- Born: 3 November 1964 (age 61)
- Allegiance: Bangladesh
- Branch: Bangladesh Air Force
- Service years: 1986 - 2023
- Rank: Air Vice Marshal
- Unit: No. 12 Squadron
- Commands: Vice Chancellor of BSMRAAU; AOC of BAF Base Bashar; AOC of BAF Base Matiur Rahman; Commandant of Bangladesh Air Force Academy;
- Conflicts: MONUSCO
- Awards: Bishishta Seba Padak (BSP)

= Muhammad Nazrul Islam (air officer) =

Muhammad Nazrul Islam BSP, nswc, afwc, psc, GD (P) BSP, nswc, afwc, psc, GD(P), (Retd) is a retired Bangladesh Air Force officer. During his four decades in the military, he led a Bangladesh peacekeeping contingent in the Democratic Republic of Congo, commanded two air bases in Bangladesh, and was vice-chancellor of Bangabandhu Sheikh Mujibur Rahman Aviation and Aerospace University (BSMRAAU).

== Biography ==
Islam was commissioned in the general duties (pilot) branch of the Bangladesh Air Force (BAF) in 1986. He completed master's degrees in military disciplines from four institutions: National University, Bangladesh; University of Madras; National Defence University, Pakistan; and Bangladesh University of Professionals.

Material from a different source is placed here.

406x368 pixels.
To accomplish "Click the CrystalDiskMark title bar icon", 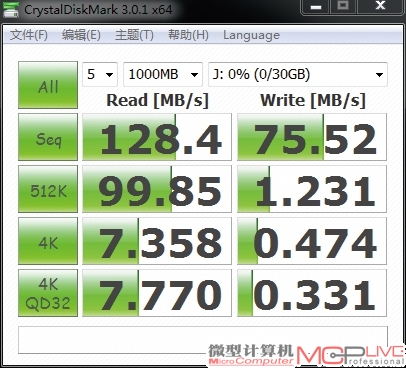I will (x=11, y=10).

He served a stint as commander of the Bangladesh Air Force contingent in the United Nations Organization Stabilization Mission in the Democratic Republic of the Congo (MONUSCO). In 2019, he commanded BAF Base Birsreshto Matiur Rahman in Jessore. He later commanded BAF Base Bashar in Dhaka. During the COVID-19 pandemic, while educational institutions were closed, he temporarily converted BAF Shaheen College Kurmitola into an isolation and treatment center.

In July 2021, he was appointed vice-chancellor of Bangabandhu Sheikh Mujibur Rahman Aviation and Aerospace University (BSMRAAU) for a two-year term. During his time as VC, BSMRAAU transitioned to its permanent campus in Lalmonirhat.

After retiring from the BAF, he became managing director of BDCOM Online Ltd., an internet service provider.